Nationale Sicherheitsexperten warnen, dass das ADVANCE-Gesetz die Verbreitung von Atomwaffen durch den Export von gefährlichen radioaktiven Materialien und Technologien beschleunigen könnte. Das Gesetz erlaubt auch ausländisches Eigentum an US-Atomanlagen. Darüber hinaus ändert das Gesetz den Auftrag der Nuclear Regulatory Commission (NRC) von der Regulierung zur Förderung, was das Risiko einer regulatorischen Vereinnahmung und von Sicherheitsmängeln wie bei der Fukushima-Katastrophe 2011 erhöht. Die Bestimmung des Gesetzes, die die NRC zwingt, dem Potenzial der Kernenergie zur Verbesserung des Allgemeinwohls Vorrang vor Sicherheitsbedenken einzuräumen, könnte zu Regulierungsversagen und rechtlichen Anfechtungen führen. Diese Änderung könnte gegen die Verpflichtung der USA aus dem Übereinkommen über nukleare Sicherheit von 1994 verstoßen, das die Trennung von Regulierungs- und Förderfunktionen vorschreibt.

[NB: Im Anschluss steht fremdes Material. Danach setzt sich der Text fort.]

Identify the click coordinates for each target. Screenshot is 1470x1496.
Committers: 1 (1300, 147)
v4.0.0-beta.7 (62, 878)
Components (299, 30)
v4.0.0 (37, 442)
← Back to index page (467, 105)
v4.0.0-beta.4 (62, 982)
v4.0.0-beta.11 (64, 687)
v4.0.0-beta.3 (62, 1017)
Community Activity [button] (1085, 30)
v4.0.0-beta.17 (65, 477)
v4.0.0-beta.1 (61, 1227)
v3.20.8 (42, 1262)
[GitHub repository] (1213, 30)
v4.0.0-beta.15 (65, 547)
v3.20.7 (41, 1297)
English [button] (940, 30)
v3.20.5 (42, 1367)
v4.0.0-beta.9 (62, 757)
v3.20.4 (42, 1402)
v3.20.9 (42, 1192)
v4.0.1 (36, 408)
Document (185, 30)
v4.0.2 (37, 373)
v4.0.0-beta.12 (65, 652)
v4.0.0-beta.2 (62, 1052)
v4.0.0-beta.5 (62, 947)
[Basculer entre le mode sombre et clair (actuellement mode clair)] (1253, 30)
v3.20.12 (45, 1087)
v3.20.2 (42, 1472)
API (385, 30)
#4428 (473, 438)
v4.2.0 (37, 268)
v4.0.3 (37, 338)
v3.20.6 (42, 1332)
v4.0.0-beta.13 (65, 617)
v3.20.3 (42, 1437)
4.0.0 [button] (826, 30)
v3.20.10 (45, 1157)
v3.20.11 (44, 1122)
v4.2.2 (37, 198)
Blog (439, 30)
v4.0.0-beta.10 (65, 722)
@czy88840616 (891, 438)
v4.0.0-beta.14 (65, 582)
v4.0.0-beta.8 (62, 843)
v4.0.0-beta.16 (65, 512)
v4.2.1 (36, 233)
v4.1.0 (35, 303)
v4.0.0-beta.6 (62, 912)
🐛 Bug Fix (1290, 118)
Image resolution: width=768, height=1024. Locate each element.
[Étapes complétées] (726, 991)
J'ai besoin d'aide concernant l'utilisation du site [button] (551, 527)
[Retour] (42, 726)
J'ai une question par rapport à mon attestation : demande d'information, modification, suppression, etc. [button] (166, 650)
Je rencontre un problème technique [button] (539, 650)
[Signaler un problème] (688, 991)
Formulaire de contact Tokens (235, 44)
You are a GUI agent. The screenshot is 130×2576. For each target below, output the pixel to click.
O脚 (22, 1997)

Wie der Experte für nukleare Sicherheit Dr. Ed Lyman von der Union of Concerned Scientists bereits im Juni erklärte: „Es geht nicht darum, das Genehmigungsverfahren für Reaktoren effizienter zu gestalten, sondern darum, die Sicherheitsaufsicht generell zu schwächen – ein langjähriges Ziel der Industrie. Die Änderung des NRC-Auftrags führt dazu, dass die Behörde bei jeder Anlage, die sie in den Vereinigten Staaten beaufsichtigt, nur noch ein Minimum an Vorschriften durchsetzt. Kombiniert man diesen geschwächten Regulierungsrahmen mit den Risiken, die sich durch die zunehmenden extremen Wetterereignisse ergeben, steigt das Potenzial für nukleare Katastrophen auf ein neues Niveau. Die menschlichen und wirtschaftlichen Kosten könnten immens werden.
Das ADVANCE-Gesetz lenkt nicht nur wichtige Ressourcen von nachhaltigen Energielösungen ab, sondern untergräbt, wie Kritikerinnen und Kritiker betonen, auch die Sicherheit und fördert Industrieinteressen auf Kosten der öffentlichen Gesundheit und Sicherheit. Die hohen ökologischen und sozialen Kosten der Kernenergie – und ihre Überschneidung mit der Klimagerechtigkeit – sind so hoch und langanhaltend, dass sie Grund genug sein sollten, diese Technologie hinter sich zu lassen. Die Demontage der wenigen vorhandenen Sicherheitsvorkehrungen zugunsten privater Interessen, die auf falschen Informationen beruhen, ist schon viel zu lang eine der Lieblingsmethoden neoliberaler Staaten. Um das Überleben der Menschheit und unseres Planeten zu sichern, müssen wir uns weiterhin organisieren und gegen diejenigen kämpfen, die den Profit über den Menschen stellen.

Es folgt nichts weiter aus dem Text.